POLST originally stood for Physician Orders for Life-Sustaining Treatment. Some POLST programs still use this name; your state may call it something else. Within the many acronyms used for POLST, the P can stand for: Professional (including Physician Assistant, Advance Practice Registered Nurses, Nurse Practitioners, Physicians, and other health care Professionals), Patient, Preferences, Palliative.
All adults should have advance directives to help guide their future health care plans and identify a surrogate decision maker. A POLST form is for when you become seriously ill or frail and its purpose is to provide medical orders to emergency personnel based on your current medical situation. POLST forms and advance directives are both advance care plans but they are not the same.
POLST is a process beginning with conversation between you and your doctor, nurse, or physician assistant. The conversation should include information about your current medical condition and what is important to you. You may choose to have a POLST form after this conversation—you should never be forced to have a POLST form.
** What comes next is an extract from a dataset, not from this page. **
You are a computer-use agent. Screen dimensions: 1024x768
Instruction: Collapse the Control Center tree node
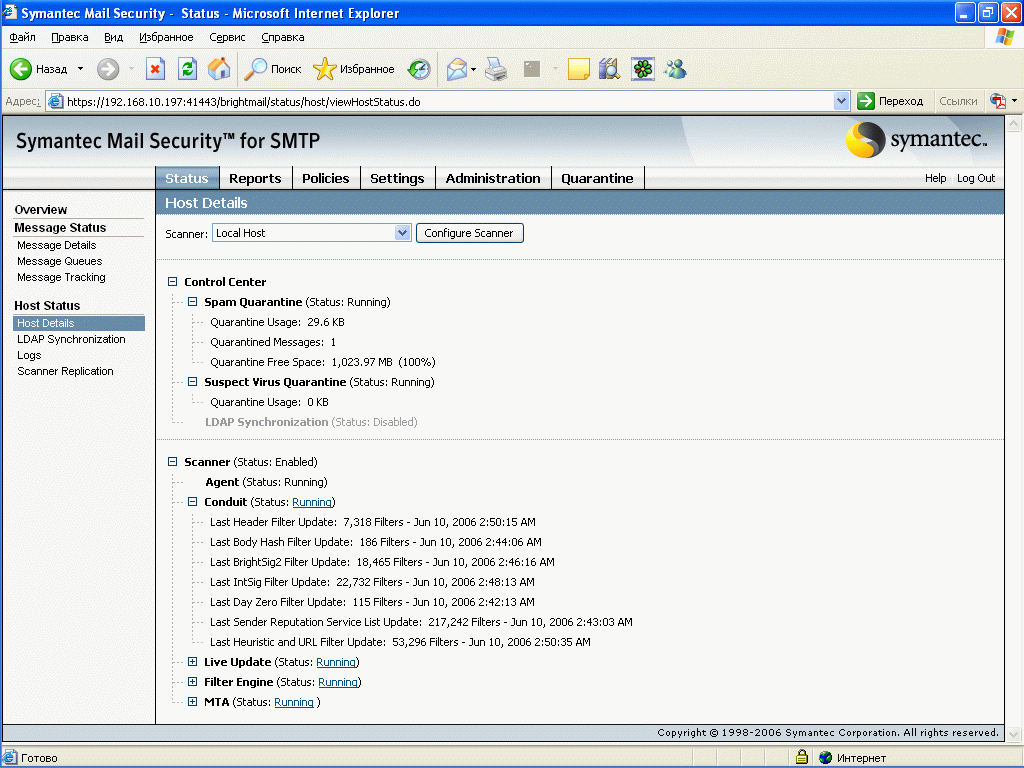173,282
POLST is a way for you to express end-of-life treatment wishes such as whether you would want: (1) emergency personnel to attempt cardiopulmonary resuscitation (CPR) in the event that you were found unconscious, not breathing, or without a pulse; (2) to go to the hospital, to be put on a breathing machine (if necessary), or if you want to be made comfortable where you are.
A POLST Form is a medical order that emergency personnel can follow whenever, and wherever, you have a medical emergency can cannot speak for yourself. Your doctor, nurse, or physician assistant must sign a POLST form for it to be valid (who can sign varies by state). Talk to your doctor, nurse of physician assistant if you are seriously ill or frail and toward the end of life and would like a POLST form.